Extracted text:
==============================

Colt ACR/M16A2E2. (Above: IMI Uzi with foldable metal stock. Below: IMI Uzi with fixed wooden stock, and 2 revolvers)
Colt ACR/M16A2E2. (Above: IMI Uzi with foldable metal stock. Below: IMI Uzi with fixed wooden stock, and 2 revolvers)

Throughout the 1970s, the Army experimented with various materials to replace the brass casings. Brass has a number of features that make it almost ideal for a cartridge, including low-friction against steel which made it easier to extract, and its ability to carry away a considerable amount of heat from the weapon and thereby keep it cooler. However, brass is also heavy and expensive, replacing it would lower both the cost and weight of the ammunition.

Aluminum and steel were popular materials for complete rounds, and AAI successfully developed a plastic blank. However none of these materials ever entered production for one reason or another. Completely caseless ammunition was also studied on several occasions, notably the German 4.7 mm designs, but issues with reliability and "cook off" were never completely solved.

==============================

Given entries:

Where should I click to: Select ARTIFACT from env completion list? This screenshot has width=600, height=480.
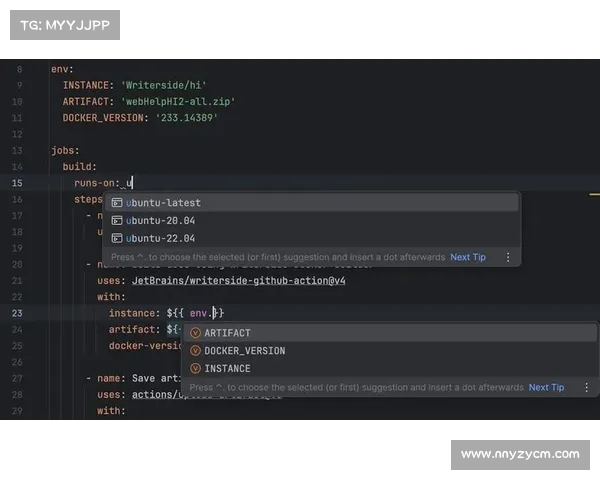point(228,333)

==============================

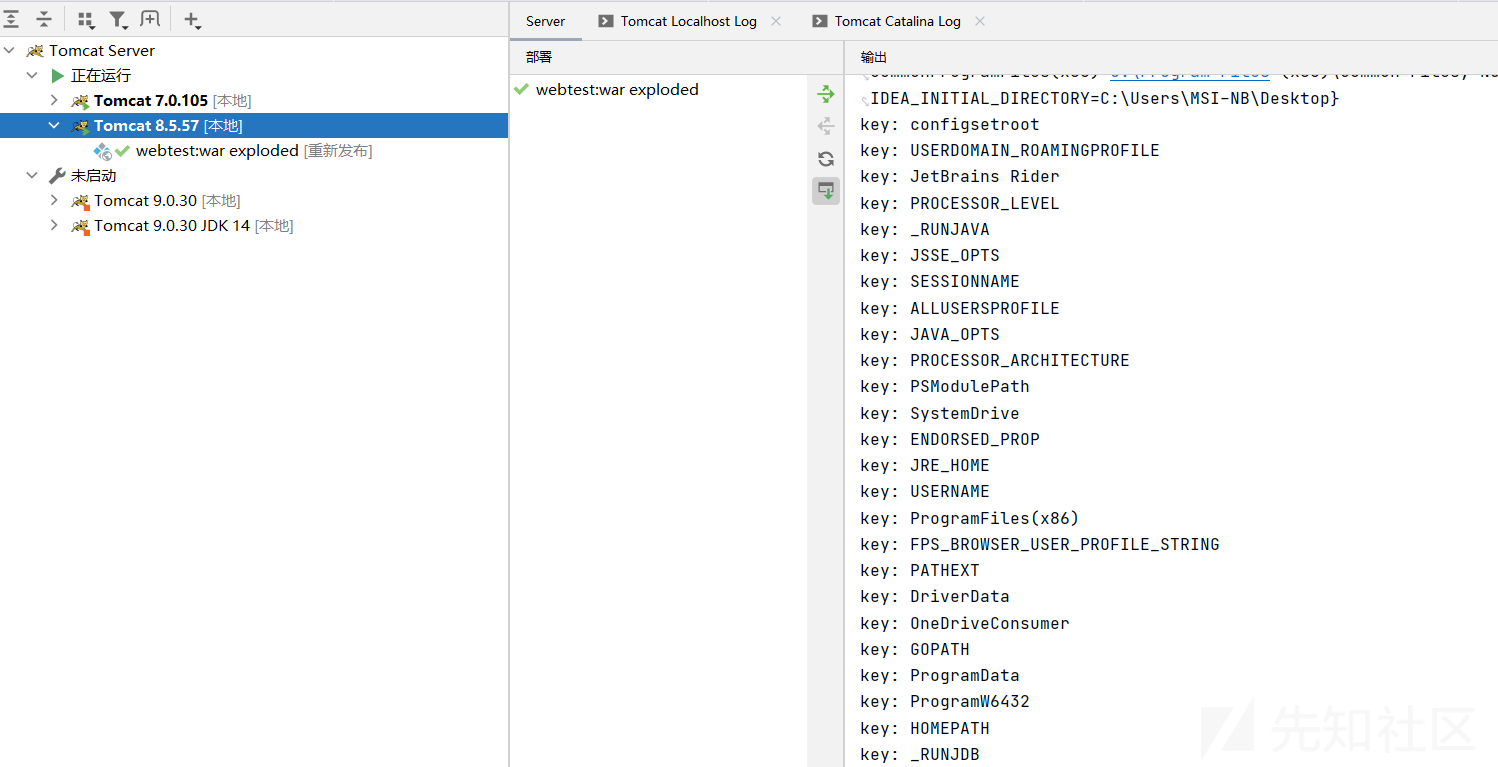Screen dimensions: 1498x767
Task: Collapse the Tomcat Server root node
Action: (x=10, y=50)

==============================

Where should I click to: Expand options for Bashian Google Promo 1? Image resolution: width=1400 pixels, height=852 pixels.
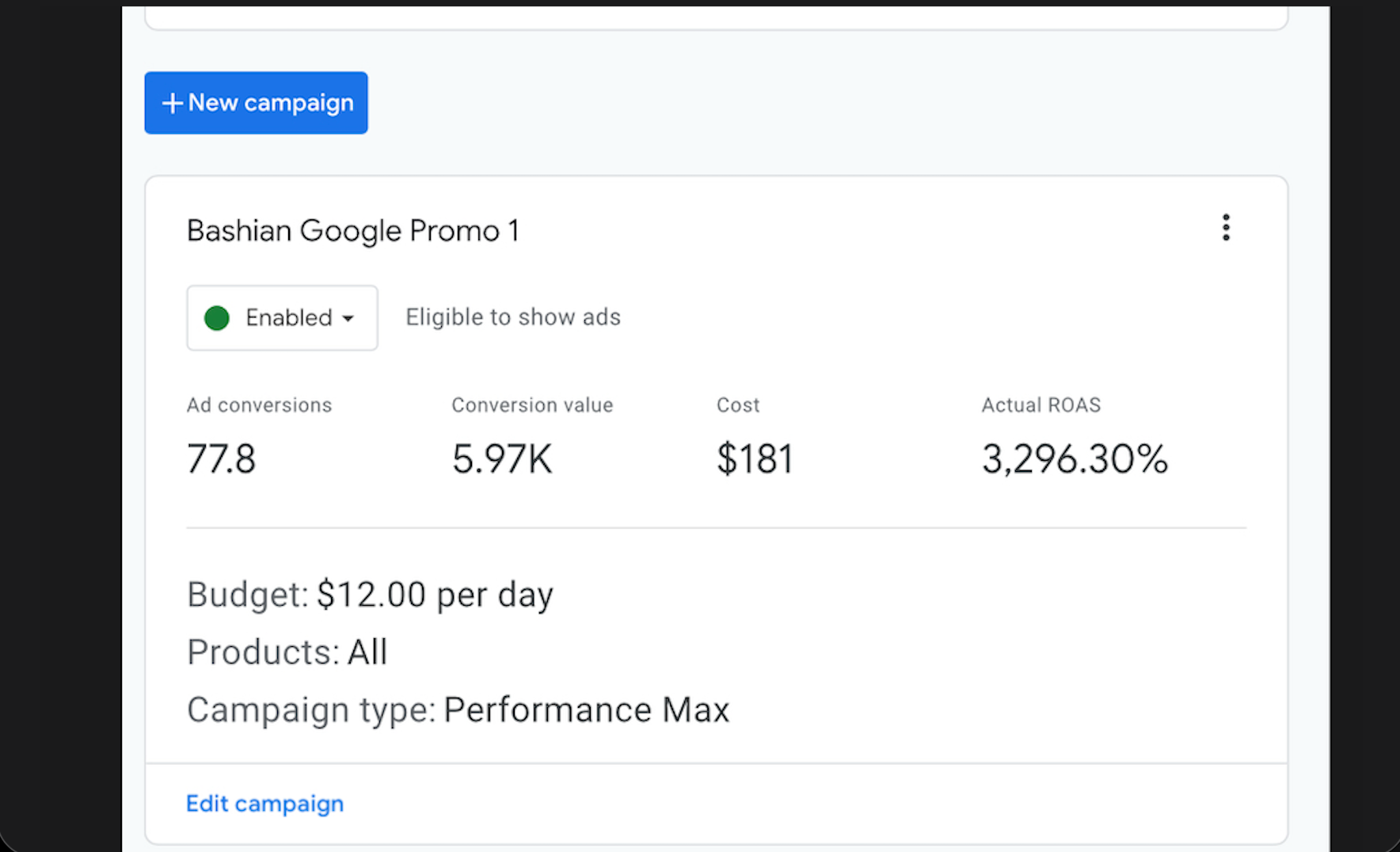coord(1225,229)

==============================

Please print the passage on cartridge casings word for word, from "Throughout the 1970s, the" up to and including "never completely solved.".

Exercise result:
Throughout the 1970s, the Army experimented with various materials to replace the brass casings. Brass has a number of features that make it almost ideal for a cartridge, including low-friction against steel which made it easier to extract, and its ability to carry away a considerable amount of heat from the weapon and thereby keep it cooler. However, brass is also heavy and expensive, replacing it would lower both the cost and weight of the ammunition.

Aluminum and steel were popular materials for complete rounds, and AAI successfully developed a plastic blank. However none of these materials ever entered production for one reason or another. Completely caseless ammunition was also studied on several occasions, notably the German 4.7 mm designs, but issues with reliability and "cook off" were never completely solved.